## [Prompt]
Exclude the pictures and set down, unaltered, the lines from the one that holds "Expand the Seat reservations required header" through the end of the data.

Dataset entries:

————

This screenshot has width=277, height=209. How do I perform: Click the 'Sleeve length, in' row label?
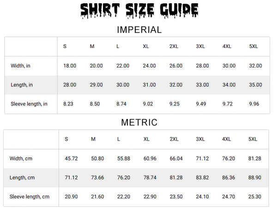(29, 104)
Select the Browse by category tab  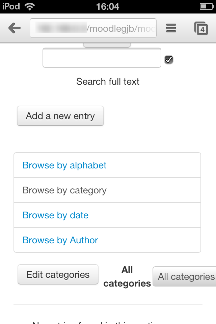pyautogui.click(x=64, y=190)
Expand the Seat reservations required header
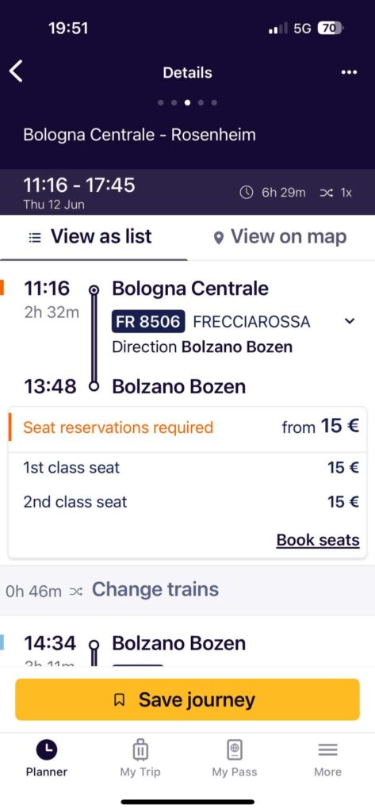This screenshot has width=375, height=812. [187, 427]

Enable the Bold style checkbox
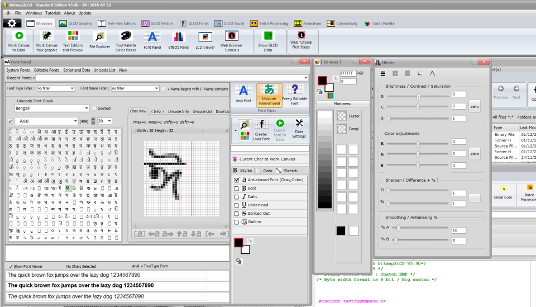[237, 188]
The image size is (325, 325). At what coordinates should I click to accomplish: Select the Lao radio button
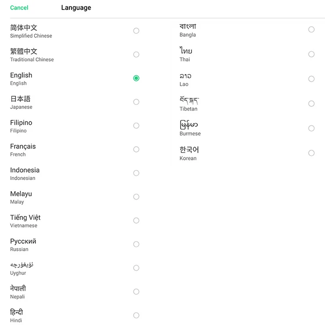click(311, 79)
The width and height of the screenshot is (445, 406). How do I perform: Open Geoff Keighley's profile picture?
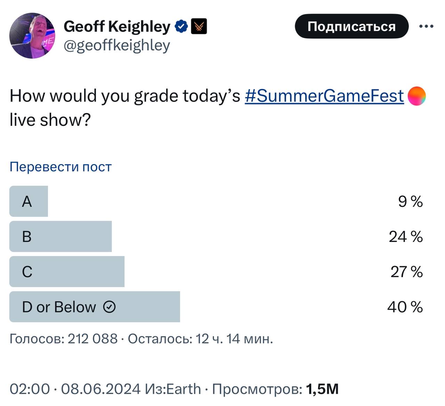[x=32, y=35]
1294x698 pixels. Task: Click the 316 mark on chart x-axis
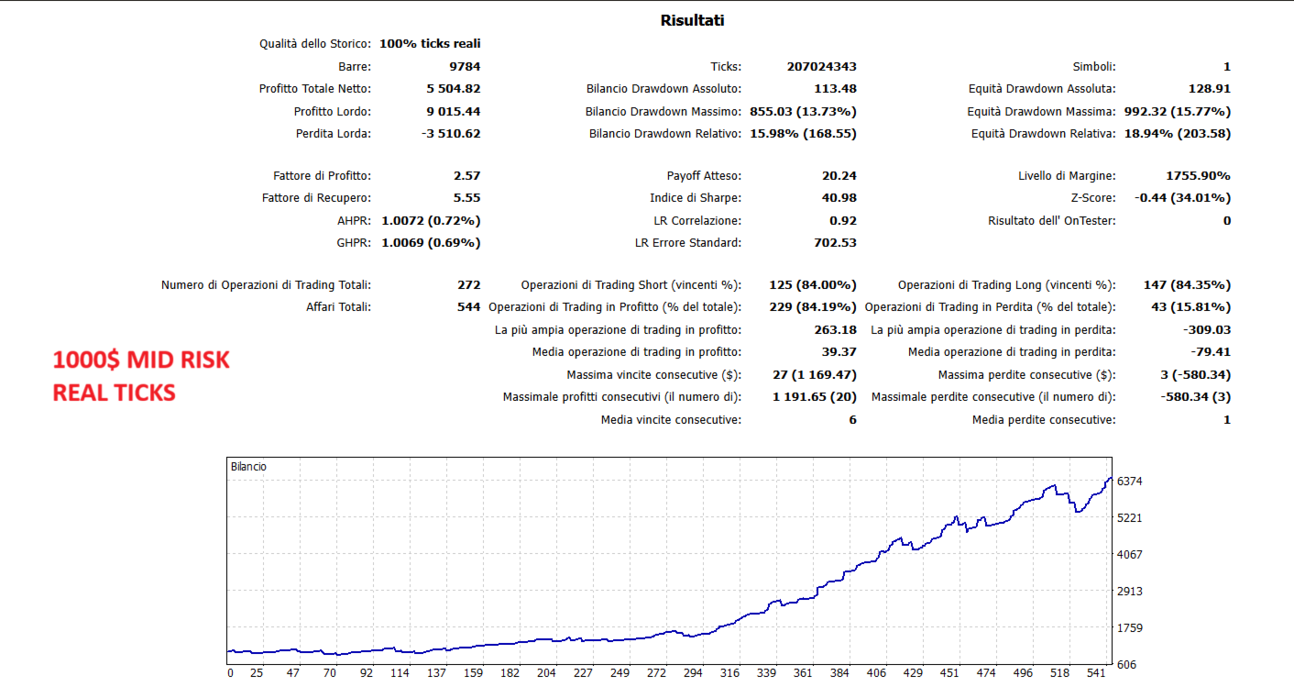pos(729,673)
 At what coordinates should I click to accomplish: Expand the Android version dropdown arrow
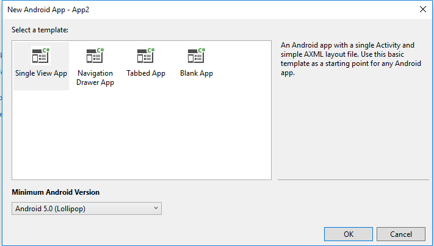(x=156, y=209)
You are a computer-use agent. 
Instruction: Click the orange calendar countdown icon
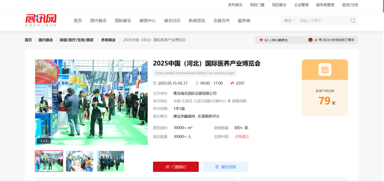(x=325, y=69)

————

## [Exercise output]
Expand the Seat reservations required header
This screenshot has width=375, height=812. [187, 427]

Enable the Bold style checkbox
[237, 188]
The image size is (325, 325). At what coordinates should I click to accomplish: Select the Lao radio button
click(311, 79)
The width and height of the screenshot is (445, 406). How do I perform: Open Geoff Keighley's profile picture?
[x=32, y=35]
1294x698 pixels. Task: Click the 316 mark on chart x-axis
pos(729,673)
 At what coordinates should I click to accomplish: Expand the Android version dropdown arrow
(x=156, y=209)
You are a computer-use agent. 
Instruction: Click the orange calendar countdown icon
(x=325, y=69)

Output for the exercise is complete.